Set Wheel Force (Max Force) to your base’s rated Nm — 8 for a boosted CSL DD, 12 for an R12, 15 for an Alpha. Drive two or three laps to warm the tires and find your pace. Then hit the auto button in the force display: it sets Strength to the highest value that does not clip. Run auto after a warmup or quali lap and again at the end of quali. Do not run it on the grid; the numbers there are not representative. iRacing’s Controller Setup and Calibration guide documents this Wheel Force and auto workflow.

There is no auto button, so lower in-game gain until clipping stops. Realistic starting figures: AC around 55% gain to keep all cars clip-free on a 12Nm peak; ACC around 50% gain on a 15Nm base, since GT3 steering forces run roughly 10-14Nm; AMS2 often near 90% with a good custom FFB file. Note that “100% gain” is not 1:1 with simulated force — it is a multiplier on the sim’s force model, which is exactly why a 15Nm base still needs about half of it.

Small static forces below the motor’s threshold vanish entirely. Without a LUT, set minimum force around 3-12% so those light forces register. With a LUT, set it to 0% — the LUT already linearizes the low end. Do not crank minimum force to “feel more.” It only adds a constant floor under everything.

Heat: why maxing everything makes FFB fade mid-stint

Section titled “Heat: why maxing everything makes FFB fade mid-stint”

Running base power maxed and gain high makes the motor work hard, and a hard-working motor heats up. Once it hits its thermal limit the base cuts torque to protect itself — this is the Moza R9 owner reporting “weak FFB after 30 minutes.” The wheel was not broken; it was overheating. Leaving headroom in the base or running gain a notch lower keeps the motor cooler and your force consistent for a full stint.

A sane default starting point by base tier

Section titled “A sane default starting point by base tier”
  • Entry DD (5-8Nm): Moza R5 5.5Nm, Fanatec CSL DD 5Nm / 8Nm with the Boost Kit, GT DD Pro 8Nm boosted. Base at rated peak, gain high — these rarely clip and you want every bit of force.
  • Mid DD (9-12Nm): Moza R9 9Nm, Logitech G Pro 11Nm, Moza R12 12Nm, Simagic Alpha Mini 10Nm. Base at rated peak, gain around 60-70% and trim per car.
  • High DD (15Nm+): Moza R16 16Nm, Simagic Alpha 15Nm, Alpha Evo Pro 18Nm, Simucube and similar 20Nm+. Base at rated peak, gain around 45-55% — you are buying headroom for spikes, not a heavier everyday wheel.

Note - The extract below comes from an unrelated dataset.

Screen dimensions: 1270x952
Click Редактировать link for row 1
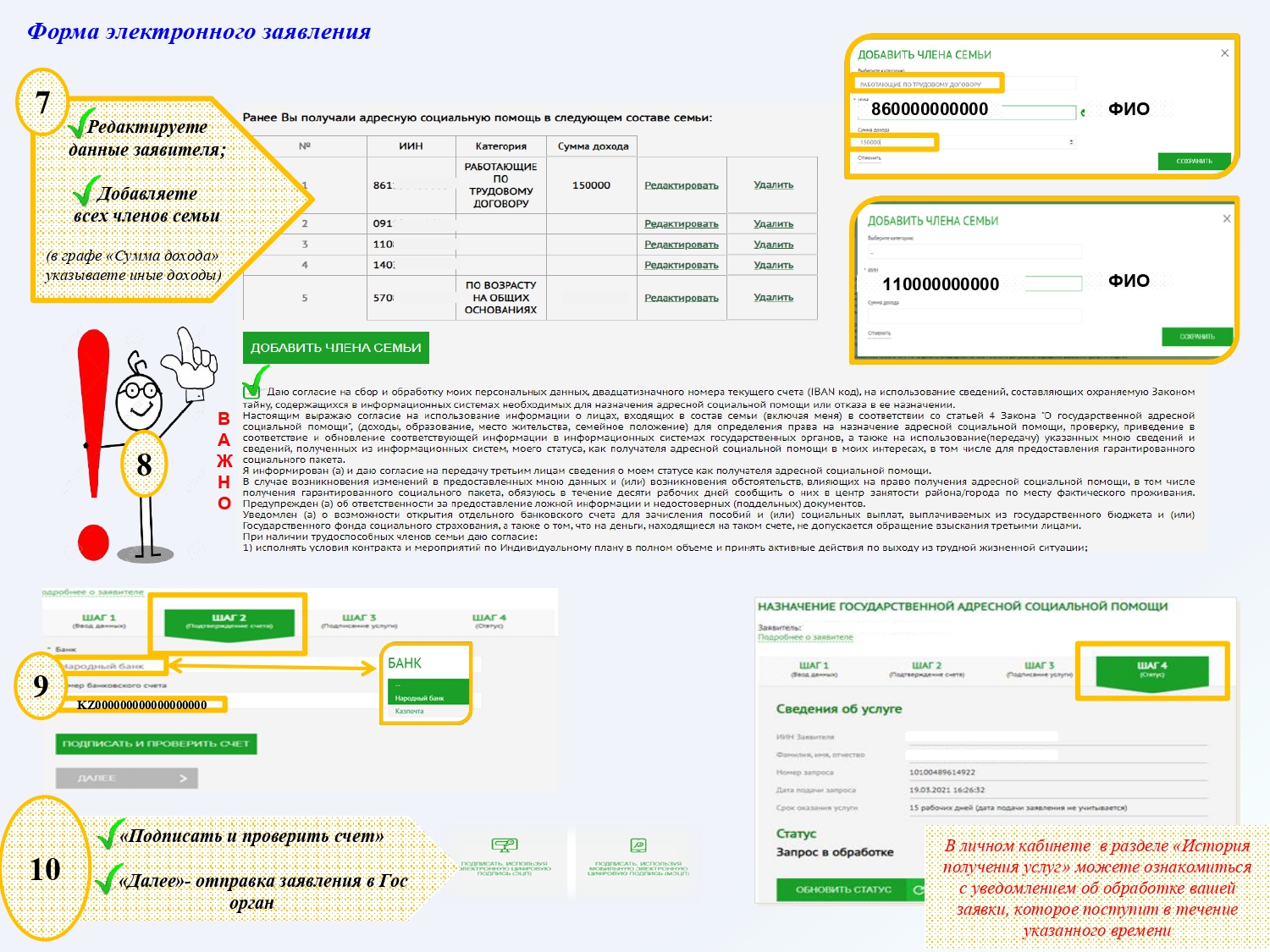click(x=681, y=185)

In every tier the move is the same: set the ceiling once in the software, then tune felt weight with in-game gain until the spikes stop clipping. See hardware: wheelbases for picking the base in the first place.

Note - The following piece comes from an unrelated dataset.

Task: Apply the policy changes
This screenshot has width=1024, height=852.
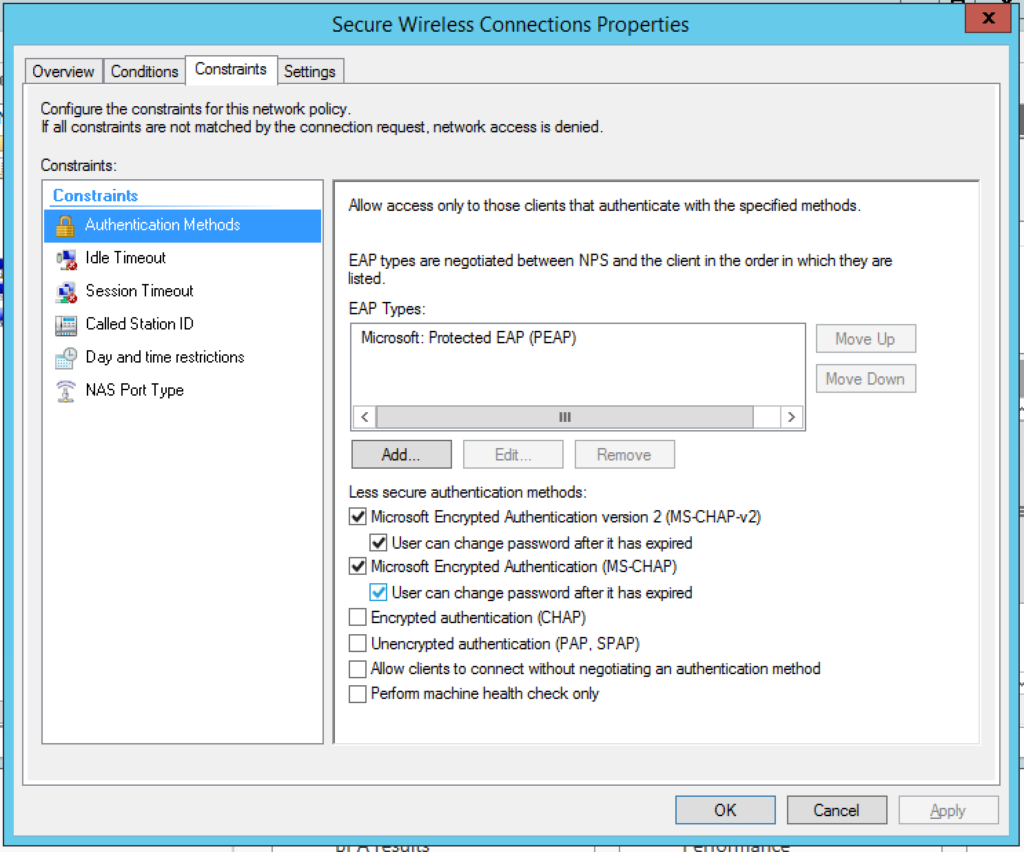Action: point(947,809)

Frequently asked questions

Should the game send 100% FFB with the base turned down, or the base maxed and the game lowered?

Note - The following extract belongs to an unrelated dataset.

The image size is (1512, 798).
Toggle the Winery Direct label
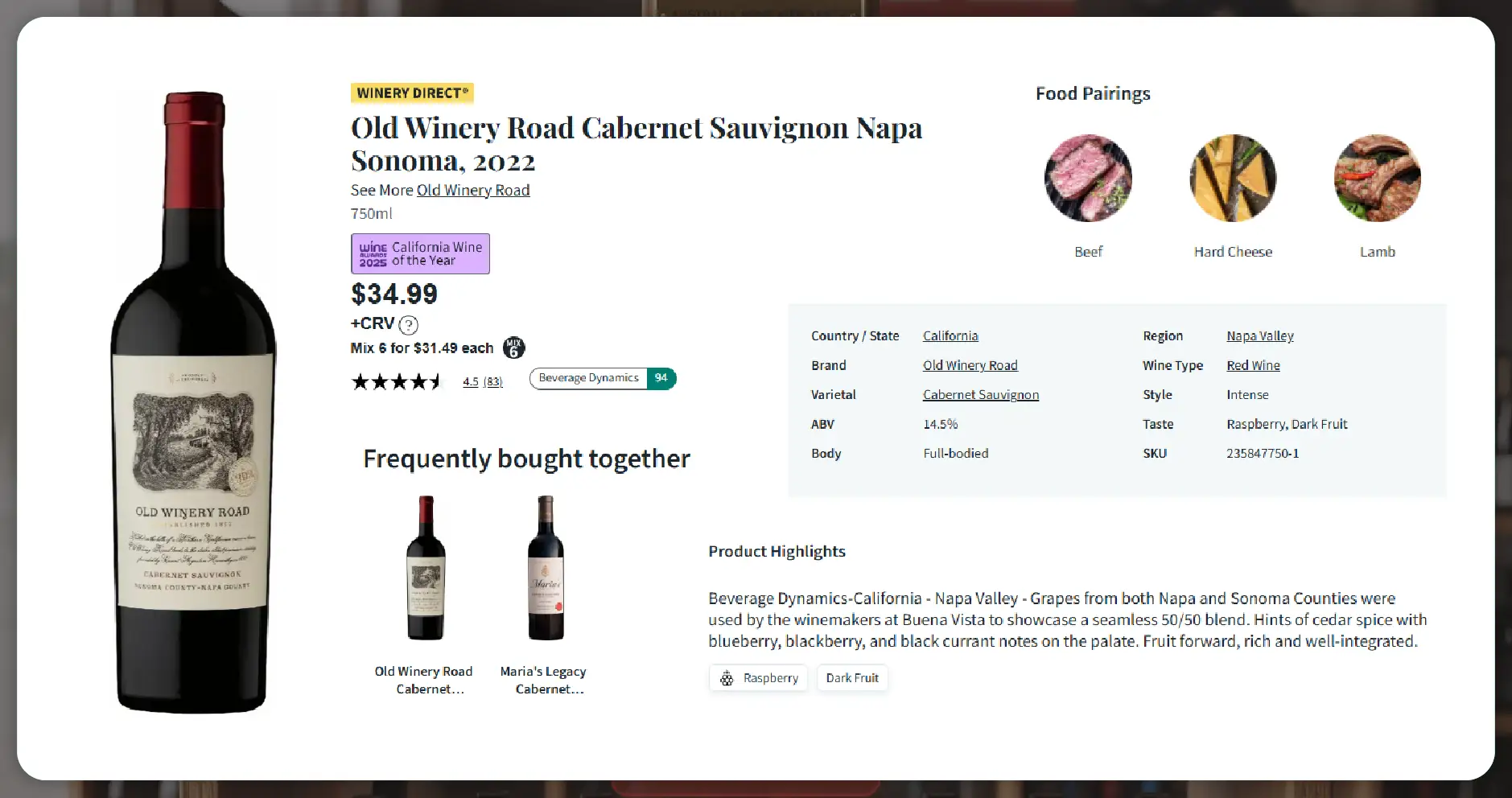click(412, 93)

Max the base (or in iRacing set Wheel Force to your wheelbase's true Nm) and tune felt weight with in-game gain. Base 50% / game 100% still clips because the in-game signal saturates before the base scales it down. Base at its rated peak with gain capped gives the most torque the base can deliver clip-free and runs cooler. The base sets the peak; gain sets the average.

Do I actually need 15Nm — is more torque a heavier wheel?

Higher Nm is headroom for spikes — kerbs, lockups, contact — not a heavier everyday wheel. A 15Nm base set so cornering feels moderate keeps unused torque above that average for the spikes a weaker base would flatten. '15Nm feels weak' is almost always a gain problem, not a torque problem. See the wheelbase torque guide for how much to buy.

What is FFB clipping and how do I see it in iRacing?

Clipping is when the sim asks for more force than your torque ceiling allows, so the output flatlines at max and every detail above that point disappears into the same dead maximum. In iRacing, watch the force/'F' bar — green is healthy; orange and pinned at full means you are clipping. Topping out only on the biggest kerbs is fine; topping out in normal cornering means lower your gain. More at clipping explained.

What should Min Force be on a direct drive base?

Leave Min Force at 0 on a DD. Min Force exists to push past the deadzone in gear and belt wheels (Logitech G29/G920, many Thrustmaster, all Fanatec CSL). With a LUT, set it to 0 as well — the LUT already linearizes the low end. Cranking it only adds a constant floor under everything.